This repository contains R code and resources for an econometric analysis of the California Public Use Microdata Sample (PUMS) dataset. The primary focus is to study the determinants of wage and salary income using demographic, educational, and occupational variables.
- data_analysis.R: Main R script for data cleaning, feature engineering, and regression modeling.
- California State Data Set.csv: The raw data file required for analysis. This dataset is now included in the repository.
- R (version 4.0 or higher recommended)
- tidyverse
- ggplot2
- languageserver (recommended for code completion and editor support)
Install all required packages in R with:
install.packages(c("tidyverse", "ggplot2", "languageserver"))- The California State Data Set.csvfile is included in this repository.
- Open data_analysis.Rin RStudio or your preferred R environment.
- Run the script. It will:
- Load and inspect the data
- Summarize missing values
- Engineer features for analysis (e.g., citizenship, occupation, education)
- Filter and clean the data
- Fit multiple linear regression models to study wage determinants
- Output model summaries and correlation matrices
 
The script performs the following steps:
- Data Cleaning: Handles missing values and filters relevant observations.

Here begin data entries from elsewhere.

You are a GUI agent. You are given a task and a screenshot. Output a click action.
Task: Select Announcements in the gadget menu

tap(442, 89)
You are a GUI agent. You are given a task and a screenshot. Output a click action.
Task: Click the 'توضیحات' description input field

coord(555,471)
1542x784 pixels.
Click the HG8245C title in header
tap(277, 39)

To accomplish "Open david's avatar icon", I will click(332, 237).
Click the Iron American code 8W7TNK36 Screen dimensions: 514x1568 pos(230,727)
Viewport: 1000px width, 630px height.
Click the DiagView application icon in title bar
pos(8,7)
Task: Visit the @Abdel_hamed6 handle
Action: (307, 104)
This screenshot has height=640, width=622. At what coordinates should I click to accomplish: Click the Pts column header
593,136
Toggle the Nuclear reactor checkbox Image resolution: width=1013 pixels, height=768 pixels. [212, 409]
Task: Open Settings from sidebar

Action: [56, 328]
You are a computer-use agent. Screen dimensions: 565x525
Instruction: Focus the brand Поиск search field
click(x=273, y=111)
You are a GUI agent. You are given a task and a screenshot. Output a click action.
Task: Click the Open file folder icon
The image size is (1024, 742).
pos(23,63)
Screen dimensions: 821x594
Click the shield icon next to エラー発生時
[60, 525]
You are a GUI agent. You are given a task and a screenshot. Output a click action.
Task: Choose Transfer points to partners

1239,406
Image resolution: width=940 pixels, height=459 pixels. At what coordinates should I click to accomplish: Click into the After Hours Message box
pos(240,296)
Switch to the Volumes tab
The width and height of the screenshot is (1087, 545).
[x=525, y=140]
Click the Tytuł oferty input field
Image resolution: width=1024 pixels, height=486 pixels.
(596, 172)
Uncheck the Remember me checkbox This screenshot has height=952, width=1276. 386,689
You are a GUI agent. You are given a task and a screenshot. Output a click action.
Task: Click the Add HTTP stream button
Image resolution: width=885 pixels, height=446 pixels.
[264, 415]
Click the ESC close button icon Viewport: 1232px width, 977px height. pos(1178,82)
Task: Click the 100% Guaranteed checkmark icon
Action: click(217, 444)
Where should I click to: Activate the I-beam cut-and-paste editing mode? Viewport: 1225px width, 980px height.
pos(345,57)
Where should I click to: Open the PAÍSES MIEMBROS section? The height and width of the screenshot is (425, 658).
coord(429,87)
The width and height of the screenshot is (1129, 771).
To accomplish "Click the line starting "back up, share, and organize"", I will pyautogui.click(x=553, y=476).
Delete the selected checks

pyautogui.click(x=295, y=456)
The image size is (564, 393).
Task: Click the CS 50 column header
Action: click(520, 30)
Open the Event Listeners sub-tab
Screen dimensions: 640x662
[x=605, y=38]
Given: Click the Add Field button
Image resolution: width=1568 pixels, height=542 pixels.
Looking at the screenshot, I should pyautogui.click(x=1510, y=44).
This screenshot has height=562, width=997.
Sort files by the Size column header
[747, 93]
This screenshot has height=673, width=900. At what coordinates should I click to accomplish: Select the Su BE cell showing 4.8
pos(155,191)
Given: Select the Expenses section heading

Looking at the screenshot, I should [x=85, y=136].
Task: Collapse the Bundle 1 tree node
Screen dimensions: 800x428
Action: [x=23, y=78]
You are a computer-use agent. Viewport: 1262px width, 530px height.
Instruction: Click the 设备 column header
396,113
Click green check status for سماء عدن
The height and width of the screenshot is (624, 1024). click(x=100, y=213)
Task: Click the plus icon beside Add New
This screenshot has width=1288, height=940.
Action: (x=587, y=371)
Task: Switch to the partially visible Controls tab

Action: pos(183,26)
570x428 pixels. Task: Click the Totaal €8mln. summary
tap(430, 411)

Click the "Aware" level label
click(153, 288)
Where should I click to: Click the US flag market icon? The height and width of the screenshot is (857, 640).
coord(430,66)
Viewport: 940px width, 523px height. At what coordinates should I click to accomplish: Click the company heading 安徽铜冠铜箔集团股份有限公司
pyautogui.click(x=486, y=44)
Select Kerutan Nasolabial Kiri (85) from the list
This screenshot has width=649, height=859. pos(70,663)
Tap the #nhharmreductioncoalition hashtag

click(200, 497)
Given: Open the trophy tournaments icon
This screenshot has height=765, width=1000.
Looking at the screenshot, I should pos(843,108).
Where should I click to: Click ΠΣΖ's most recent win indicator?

- Feature Engineering: Creates binary/categorical variables for citizenship, occupation, English proficiency, education, etc.
- Modeling: Fits several linear regression models to estimate the impact of demographic and socioeconomic factors on wage income, including interaction effects.
- Interpretation: Provides summary statistics and model outputs for further interpretation.
- The dataset (California State Data Set.csv) is now included for convenience. Please ensure you have the right to use and share this data if redistributing the repository.
- The script is well-commented for clarity and reproducibility.
- For questions or contributions, please open an issue or submit a pull request.
This project is provided for academic and research purposes. Please cite appropriately if used in publications.